Reabertura do Congresso, a volta em breve ao cenário da ex-presidenta Cristina Kirchner e a disparada do custo de vida, que, em janeiro, foi de 4,1%, algo como 30% ao ano ou três vezes maior que a brasileira, prenunciam um momento decisivo para Argentina.
Até aqui governado baixo uma mal disfarçada ditadura midiático-judicial, com os jornais exercendo indisfarçável autocensura sobre as consequências de dezenas de decretos autoritários contra as conquistas trabalhistas e a soberania nacional, o país-irmão tende a enfrentar nas ruas o esbulho de seus direitos consumado desde a posse do presidente neoliberal Maurício Macri, em 10 de dezembro.
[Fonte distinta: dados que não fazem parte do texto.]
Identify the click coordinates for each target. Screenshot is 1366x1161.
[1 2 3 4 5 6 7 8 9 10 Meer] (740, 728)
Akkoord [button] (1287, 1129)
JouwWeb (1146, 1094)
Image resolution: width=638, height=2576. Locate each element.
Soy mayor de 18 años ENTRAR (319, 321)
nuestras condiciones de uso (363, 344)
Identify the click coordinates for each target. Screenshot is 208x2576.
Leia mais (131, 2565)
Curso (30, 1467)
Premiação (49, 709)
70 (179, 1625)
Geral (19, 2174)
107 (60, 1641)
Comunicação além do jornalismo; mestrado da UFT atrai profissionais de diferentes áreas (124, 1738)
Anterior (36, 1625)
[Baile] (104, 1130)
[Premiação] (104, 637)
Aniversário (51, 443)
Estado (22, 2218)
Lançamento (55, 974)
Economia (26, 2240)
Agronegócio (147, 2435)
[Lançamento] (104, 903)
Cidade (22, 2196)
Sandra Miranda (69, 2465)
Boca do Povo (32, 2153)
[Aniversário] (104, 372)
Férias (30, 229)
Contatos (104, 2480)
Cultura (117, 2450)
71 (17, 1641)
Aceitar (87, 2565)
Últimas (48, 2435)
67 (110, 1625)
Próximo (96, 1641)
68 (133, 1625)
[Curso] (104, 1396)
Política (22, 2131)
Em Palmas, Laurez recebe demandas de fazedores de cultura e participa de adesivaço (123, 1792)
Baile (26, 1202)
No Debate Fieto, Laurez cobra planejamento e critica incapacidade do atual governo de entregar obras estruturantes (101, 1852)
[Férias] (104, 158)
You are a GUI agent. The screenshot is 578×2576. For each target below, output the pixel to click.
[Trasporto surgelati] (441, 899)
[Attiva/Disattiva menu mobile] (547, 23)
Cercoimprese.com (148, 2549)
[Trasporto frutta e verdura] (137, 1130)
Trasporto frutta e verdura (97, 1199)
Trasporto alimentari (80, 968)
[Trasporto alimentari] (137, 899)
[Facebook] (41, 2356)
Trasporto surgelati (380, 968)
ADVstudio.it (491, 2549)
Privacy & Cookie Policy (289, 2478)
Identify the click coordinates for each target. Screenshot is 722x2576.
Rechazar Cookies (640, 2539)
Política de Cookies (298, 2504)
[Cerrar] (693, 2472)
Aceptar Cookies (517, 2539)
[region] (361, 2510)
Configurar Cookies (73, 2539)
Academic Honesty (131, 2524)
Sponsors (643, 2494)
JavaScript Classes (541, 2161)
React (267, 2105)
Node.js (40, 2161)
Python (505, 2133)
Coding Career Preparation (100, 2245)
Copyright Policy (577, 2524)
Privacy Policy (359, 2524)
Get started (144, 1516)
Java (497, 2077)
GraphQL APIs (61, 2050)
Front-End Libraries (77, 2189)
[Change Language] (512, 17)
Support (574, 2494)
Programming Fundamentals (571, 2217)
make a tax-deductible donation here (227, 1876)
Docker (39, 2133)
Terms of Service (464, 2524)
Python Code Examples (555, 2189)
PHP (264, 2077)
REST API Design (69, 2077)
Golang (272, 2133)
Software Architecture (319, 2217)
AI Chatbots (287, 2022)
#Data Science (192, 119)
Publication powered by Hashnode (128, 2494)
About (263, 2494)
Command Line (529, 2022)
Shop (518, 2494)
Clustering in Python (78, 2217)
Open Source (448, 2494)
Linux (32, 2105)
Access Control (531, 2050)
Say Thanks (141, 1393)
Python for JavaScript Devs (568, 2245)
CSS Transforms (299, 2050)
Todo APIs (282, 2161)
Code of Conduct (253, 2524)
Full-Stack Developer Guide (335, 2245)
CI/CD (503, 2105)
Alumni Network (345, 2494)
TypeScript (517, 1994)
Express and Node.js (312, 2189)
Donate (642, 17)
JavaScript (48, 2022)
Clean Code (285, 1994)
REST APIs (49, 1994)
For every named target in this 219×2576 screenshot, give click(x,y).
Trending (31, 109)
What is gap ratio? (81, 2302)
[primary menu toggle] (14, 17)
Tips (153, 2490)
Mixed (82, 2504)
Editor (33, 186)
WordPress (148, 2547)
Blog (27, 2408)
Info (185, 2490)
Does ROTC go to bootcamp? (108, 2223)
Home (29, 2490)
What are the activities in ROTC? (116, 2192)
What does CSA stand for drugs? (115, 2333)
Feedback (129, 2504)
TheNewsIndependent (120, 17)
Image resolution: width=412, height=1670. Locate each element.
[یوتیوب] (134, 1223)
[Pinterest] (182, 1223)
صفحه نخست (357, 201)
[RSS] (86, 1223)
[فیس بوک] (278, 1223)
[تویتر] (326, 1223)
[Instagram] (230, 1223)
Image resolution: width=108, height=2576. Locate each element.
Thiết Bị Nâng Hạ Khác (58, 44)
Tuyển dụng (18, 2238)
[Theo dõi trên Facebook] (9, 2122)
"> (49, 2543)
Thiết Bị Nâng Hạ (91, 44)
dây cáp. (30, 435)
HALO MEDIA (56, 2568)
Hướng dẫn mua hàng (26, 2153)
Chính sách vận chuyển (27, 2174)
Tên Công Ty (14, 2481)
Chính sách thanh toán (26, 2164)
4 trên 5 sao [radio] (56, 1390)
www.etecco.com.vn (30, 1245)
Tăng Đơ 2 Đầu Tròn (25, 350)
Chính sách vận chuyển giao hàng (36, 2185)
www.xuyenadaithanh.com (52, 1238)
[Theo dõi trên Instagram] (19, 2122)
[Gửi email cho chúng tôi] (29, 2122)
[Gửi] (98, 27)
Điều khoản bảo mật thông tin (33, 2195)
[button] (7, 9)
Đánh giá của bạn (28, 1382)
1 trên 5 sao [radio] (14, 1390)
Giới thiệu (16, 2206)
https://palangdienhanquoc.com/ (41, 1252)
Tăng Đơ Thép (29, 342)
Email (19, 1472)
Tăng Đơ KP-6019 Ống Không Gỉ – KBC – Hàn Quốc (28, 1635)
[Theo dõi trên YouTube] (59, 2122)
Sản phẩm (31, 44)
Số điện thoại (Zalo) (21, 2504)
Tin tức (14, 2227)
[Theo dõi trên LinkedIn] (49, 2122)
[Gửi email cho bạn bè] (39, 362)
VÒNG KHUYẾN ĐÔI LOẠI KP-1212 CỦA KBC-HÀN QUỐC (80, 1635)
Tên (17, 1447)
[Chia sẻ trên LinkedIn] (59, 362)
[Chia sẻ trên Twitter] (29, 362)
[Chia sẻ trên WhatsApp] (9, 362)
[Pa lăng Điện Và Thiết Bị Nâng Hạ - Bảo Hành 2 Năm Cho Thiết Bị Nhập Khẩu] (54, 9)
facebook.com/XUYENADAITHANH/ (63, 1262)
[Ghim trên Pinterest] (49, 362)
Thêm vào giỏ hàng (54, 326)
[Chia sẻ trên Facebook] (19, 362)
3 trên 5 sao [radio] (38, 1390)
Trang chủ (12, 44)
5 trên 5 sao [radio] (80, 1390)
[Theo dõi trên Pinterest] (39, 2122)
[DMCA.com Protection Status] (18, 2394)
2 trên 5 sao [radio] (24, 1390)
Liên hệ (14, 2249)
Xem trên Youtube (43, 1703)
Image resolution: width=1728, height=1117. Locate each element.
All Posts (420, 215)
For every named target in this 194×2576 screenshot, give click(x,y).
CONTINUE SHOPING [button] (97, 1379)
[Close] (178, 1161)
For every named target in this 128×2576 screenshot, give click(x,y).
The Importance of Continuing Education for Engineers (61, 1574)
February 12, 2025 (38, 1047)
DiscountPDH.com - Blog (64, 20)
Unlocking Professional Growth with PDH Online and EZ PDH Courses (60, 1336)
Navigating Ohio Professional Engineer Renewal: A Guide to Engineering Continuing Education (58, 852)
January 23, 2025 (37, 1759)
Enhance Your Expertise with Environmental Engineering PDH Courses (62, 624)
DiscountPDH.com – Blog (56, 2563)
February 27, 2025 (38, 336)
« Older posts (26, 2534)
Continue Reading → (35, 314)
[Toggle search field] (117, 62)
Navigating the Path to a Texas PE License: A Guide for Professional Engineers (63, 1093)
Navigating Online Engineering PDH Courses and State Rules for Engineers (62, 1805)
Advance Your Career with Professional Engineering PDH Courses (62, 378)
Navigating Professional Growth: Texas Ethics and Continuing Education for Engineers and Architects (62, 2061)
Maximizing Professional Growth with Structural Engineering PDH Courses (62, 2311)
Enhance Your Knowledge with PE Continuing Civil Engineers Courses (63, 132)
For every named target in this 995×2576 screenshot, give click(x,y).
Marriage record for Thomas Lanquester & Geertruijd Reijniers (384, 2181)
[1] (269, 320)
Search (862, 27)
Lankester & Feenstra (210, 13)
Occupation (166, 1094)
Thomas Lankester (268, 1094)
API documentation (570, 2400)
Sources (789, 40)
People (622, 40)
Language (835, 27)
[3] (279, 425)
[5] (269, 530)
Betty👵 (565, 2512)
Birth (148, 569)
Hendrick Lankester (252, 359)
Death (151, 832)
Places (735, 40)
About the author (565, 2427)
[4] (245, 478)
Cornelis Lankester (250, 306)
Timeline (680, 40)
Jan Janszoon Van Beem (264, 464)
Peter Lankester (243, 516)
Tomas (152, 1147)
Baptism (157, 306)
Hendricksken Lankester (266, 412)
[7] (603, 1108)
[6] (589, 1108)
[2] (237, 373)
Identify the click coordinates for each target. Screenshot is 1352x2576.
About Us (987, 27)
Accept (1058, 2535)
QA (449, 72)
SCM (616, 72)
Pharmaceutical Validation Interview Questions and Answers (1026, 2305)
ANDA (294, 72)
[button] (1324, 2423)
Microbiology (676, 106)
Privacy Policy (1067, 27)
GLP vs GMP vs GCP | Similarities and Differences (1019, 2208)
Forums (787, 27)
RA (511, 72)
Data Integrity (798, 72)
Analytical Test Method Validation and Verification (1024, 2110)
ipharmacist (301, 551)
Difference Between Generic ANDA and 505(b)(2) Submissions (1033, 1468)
“(Para) este regime instaurado por Macri, cujos dois primeiros meses de governo estiveram marcados por demissões, repressão e censura, Cristina é uma grande dor de cabeça para a direita”, afirma Martin Sabatella, um dos dirigentes políticos mais ligados a Cristina, em entrevista a Decio Pignotti, da Página 12 e Carta Maior e Brasil247.
Por sua vez, o jornalista Fernando Brito, do site Tijolaço, comentou: “O pessoal que sonha com Aécio Neves como “o Macri daqui” devia por as barbas de molho. O índice inflacionário mais aceito na Argentina o de Precios al Consumidor de la Ciudad de Buenos Aires (IPCBA) ficou, em janeiro, segundo mês do governo Macri, em 4,1% ao mês.Isso mesmo, ao mês, em janeiro, depois de fechar dezembro em 3,9%”.
“E isso ainda não é nada”, continua Brito, “porque não capta o brutal reajuste das contas de energia, de até 700%, que se expressará nos índices de fevereiro e de março, porque, além de aumentar, a cobrança, que era bimestral, passou a ser mensal”.
Por sua vez, Martín Sabbatella falou do agitado cenário político argentino, iniciado em dezembro com um ato de cerca de 600 mil e militantes, reunidos na Praça de Maio (veja vídeo abaixo) para se despedir da ex-mandatária, e continuado em janeiro com outro encontro, convocado para defender a democracia midiática e denunciar a caça às bruxas contra os jornalistas que se opõem ao macrismo.
Sabbatella se tornou um dos dirigentes próximos a Cristina desde que ela o escolheu como o funcionário encarregado de liderar a batalha cotidiana contra o oligopólio midiático do Grupo Clarín, que resistiu para não aplicar a lei de democratização da comunicação.
Essa lei, também conhecida como Ley de Medios, um dos símbolos dos doze anos de kirchnerismo (governos de Néstor e Cristina), foi anulada por Macri poucos dias depois de chegar à Casa Rosada, medida tomada junto com a demissão de Sabbatella como responsável pela AFCSA (Autoridade Federal de Comunicação e Serviços Audiovisuais), entidade criada para fazer funcionar as determinações da nova legislação, o que incluía garantir que o Grupo Clarín cumprisse com a desmonopolização e se desfizesse de parte das empresas que formam sua rede tentacular de televisão aberta e a cabo.
Na verdade, este cenário turbulento já havia sido previsto em seu discurso de despedida da Casa Rosada, quando, se referindo, sem citar o nome de seu sucessor, advertiu:
“Necessitamos que os poderes do Estado se democratizem e não sejam arietes contra a democracia, contra os governos populares e muito menos contra o povo. Independente das diferenças políticas, o mais importante é mostrar respeito à vontade popular.”